With the ultimate aim of regularising all migrants who arrived in Spain before 2024, the bill would ensure a significant reduction in the administrative deadlines for the temporary regularisation of immigrants whose asylum applications had previously been rejected, El País added.
In addition to Sumar, the new bill is supported by almost all of Sánchez’s parliament partners: the left-wing Catalan separatist party ERC, the Galician regional party BNG, the radical left Basque party EH Bildu, and the far-left Podemos party.
In 2023, it was estimated that there were 686,000 migrants in an irregular situation living in Spain, a figure that corresponds to about 17% of Spain’s non-EU population, according to a recent report by think tank Funcas. The current figure could be even higher.

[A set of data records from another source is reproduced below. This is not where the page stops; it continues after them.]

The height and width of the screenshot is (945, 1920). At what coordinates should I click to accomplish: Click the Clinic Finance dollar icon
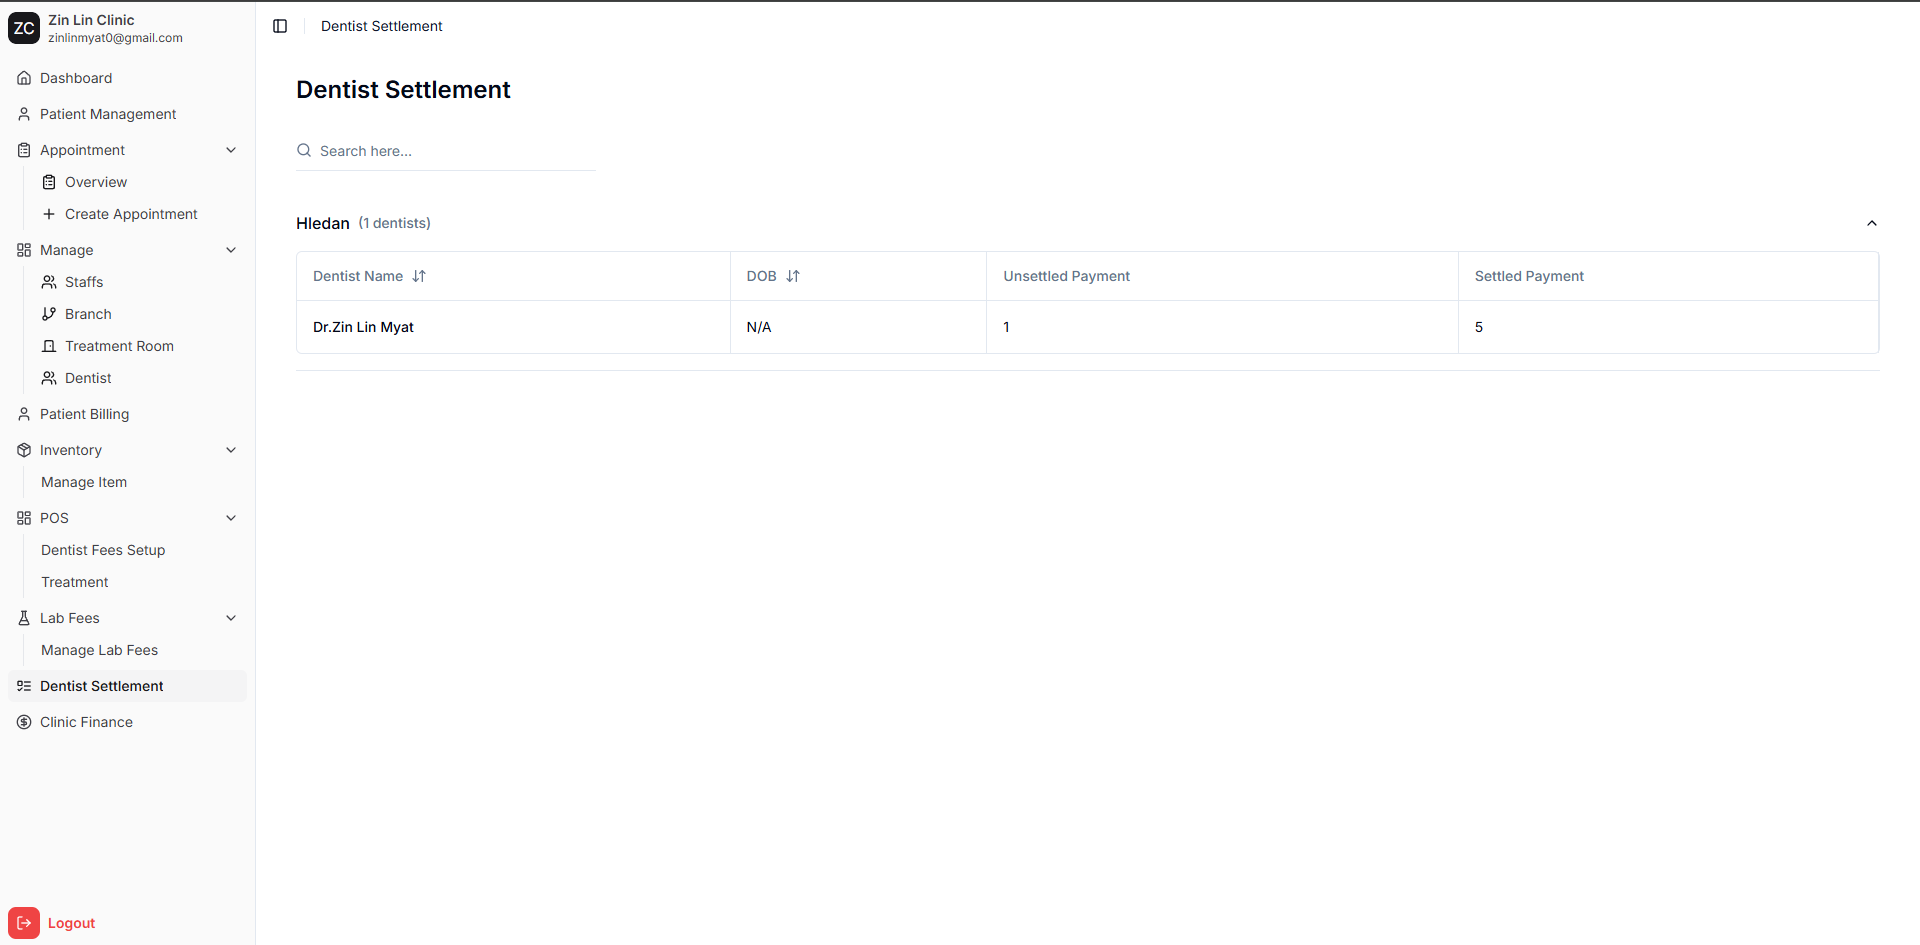[x=24, y=722]
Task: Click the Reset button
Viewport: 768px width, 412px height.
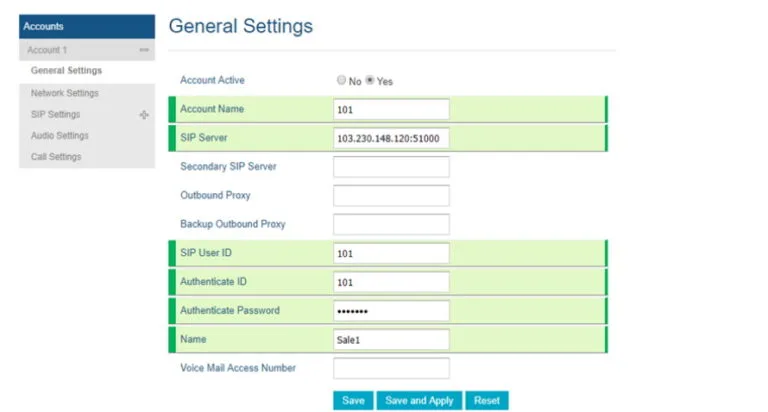Action: click(487, 400)
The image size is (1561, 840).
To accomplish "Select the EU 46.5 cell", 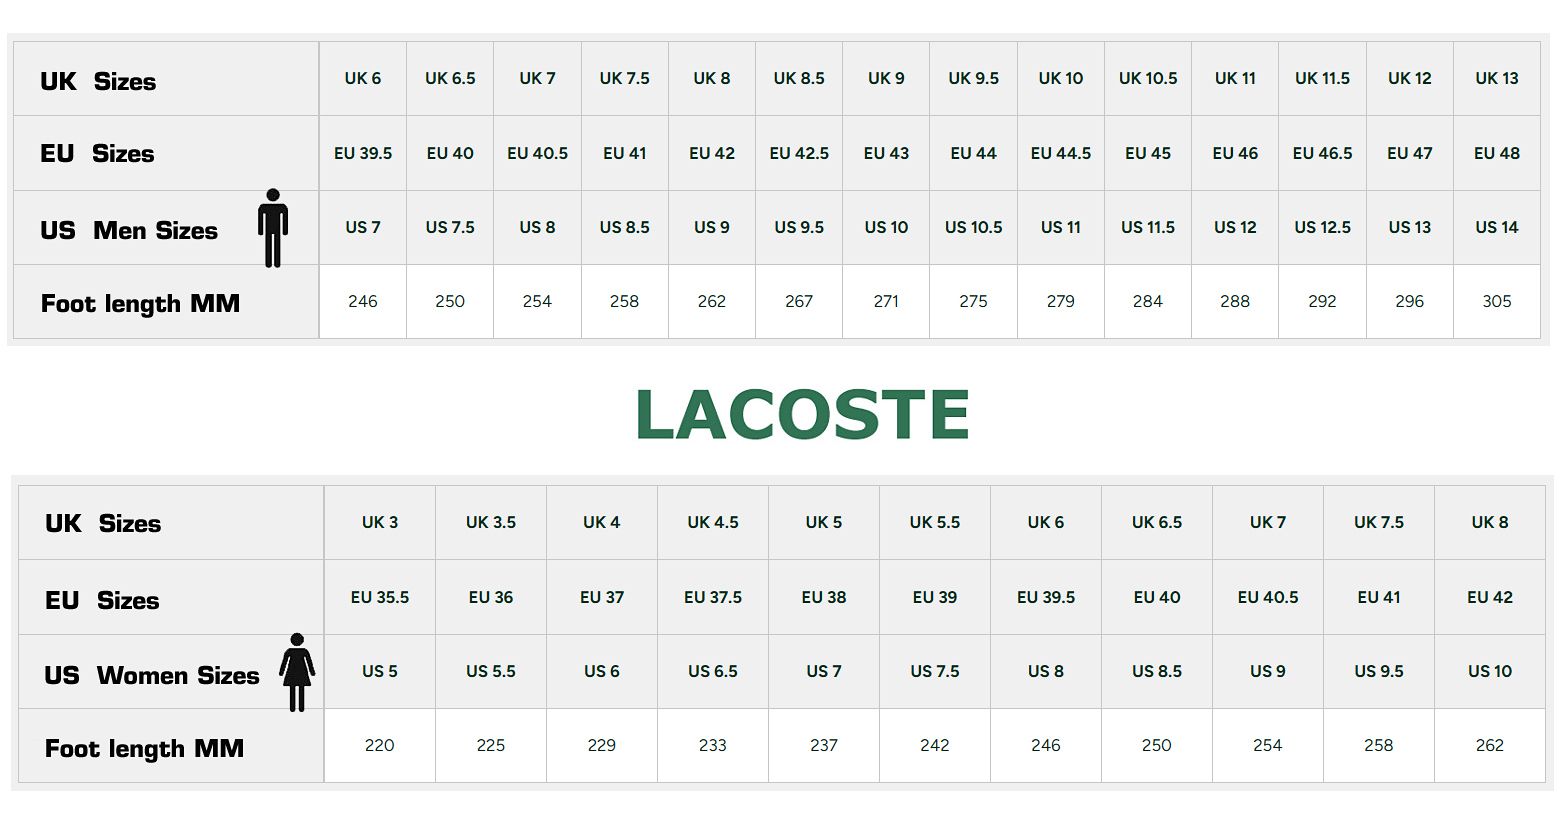I will tap(1322, 153).
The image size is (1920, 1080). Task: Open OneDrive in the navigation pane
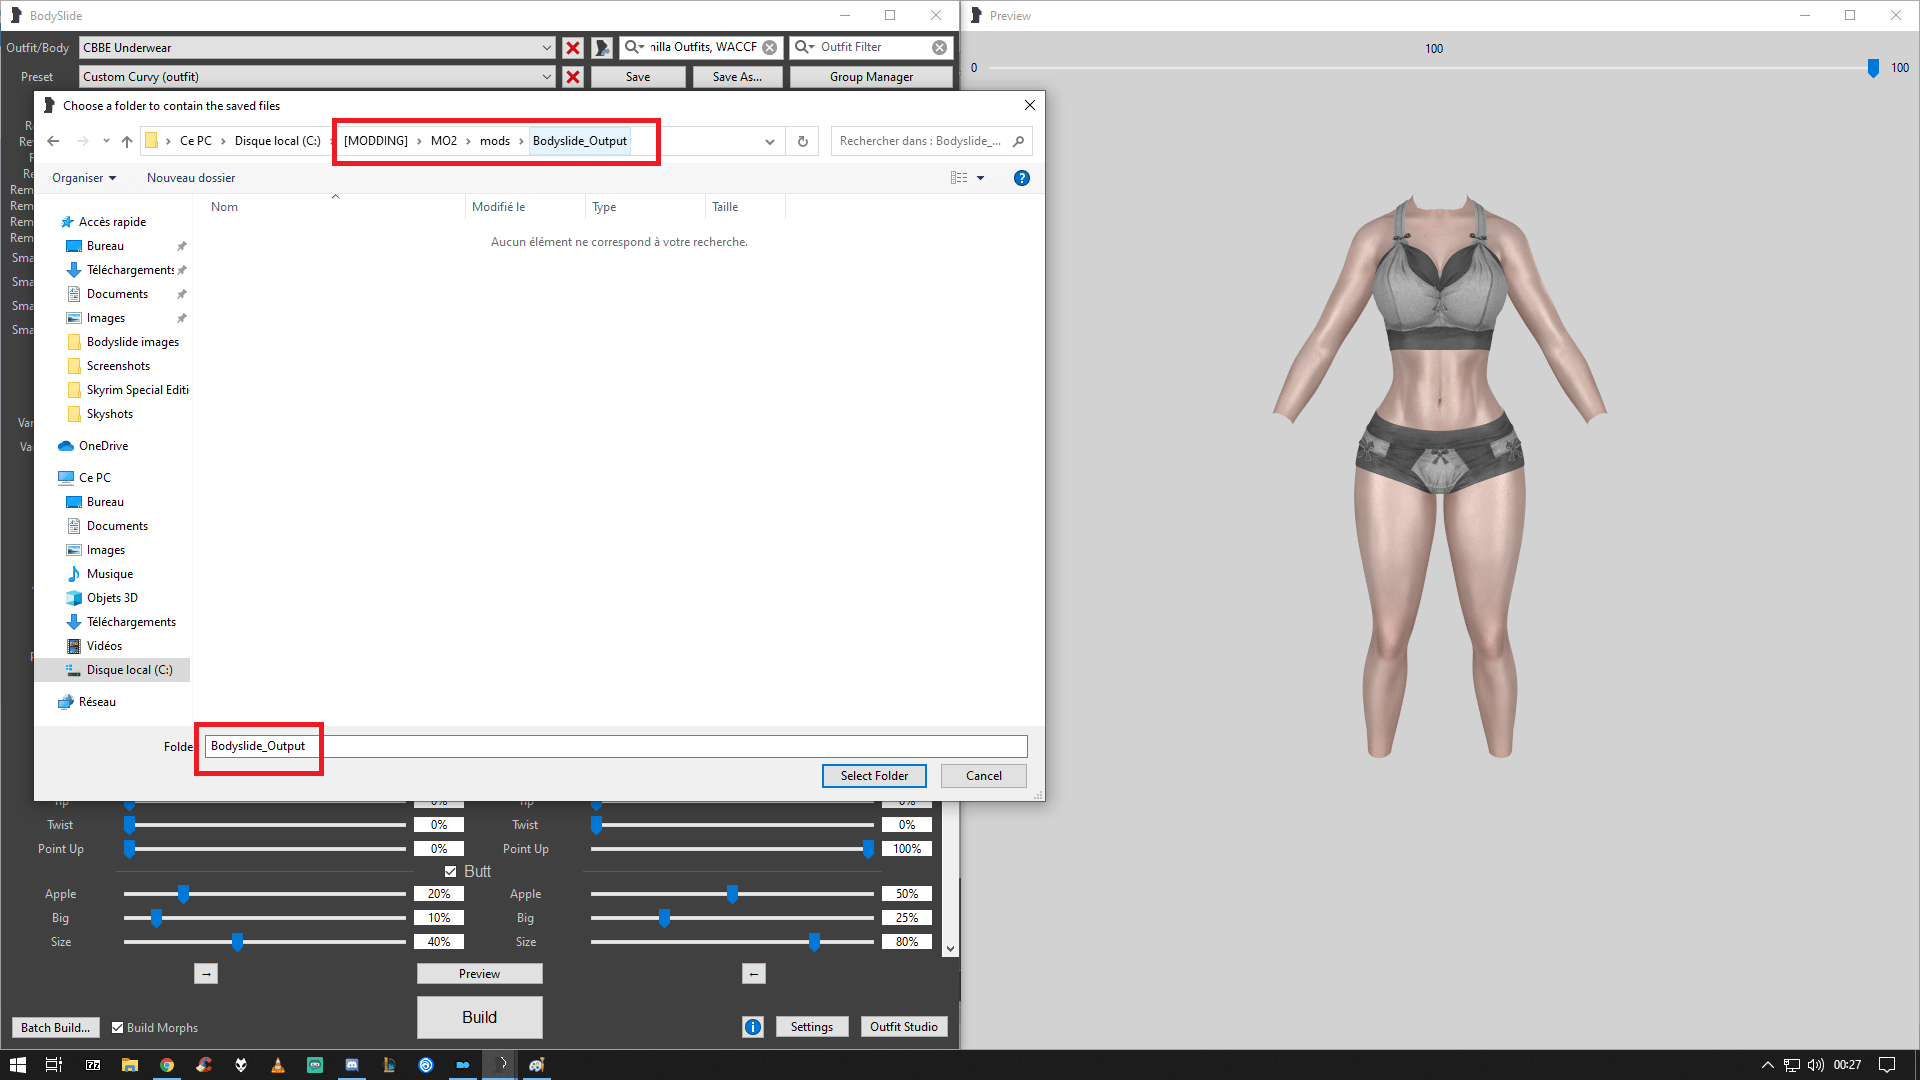click(x=103, y=446)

The new law could even be supported by the main opposition party in parliament, the Partido Popolar (EPP), on the condition that regularisation is carried out on a ‘case-by-case’ basis and that it is not a process of ‘mass regularisation’ but ‘individualised’, party sources recently said.
This would not be the first regularisation of immigrants in Spain, although it would be the most ambitious in its aims.
In previous years, former prime ministers José María Aznar (PP) and José Luis Rodríguez Zapatero (PSOE) also introduced similar measures.
The news comes at a particularly complex time, after the Canary Islands and the Spanish enclaves of Ceuta and Melilla in North Africa saw record arrivals of immigrants last summer, in the case of the Canaries from West African countries.
On Sunday night, a migrant boat arrived off the coast of Gran Canaria with 231 people on board, including 58 minors and 13 women: a record number for the island, Canarias 7 reported.
While the Partido Popular and the far-right Vox party, the third force in parliament, accuse Sánchez of having a chaotic and erratic immigration policy, the Spanish prime minister defends the need for legal immigration to strengthen the country’s labour market and contribute to the sustainability of the Spanish pension system and welfare state.
According to the promoters of the new law, which is the result of a popular legislative initiative supported by several NGOs and left-wing parties, the new regularisation of immigrants could generate between €790 million and 950 million a year, ElDiario.es reported.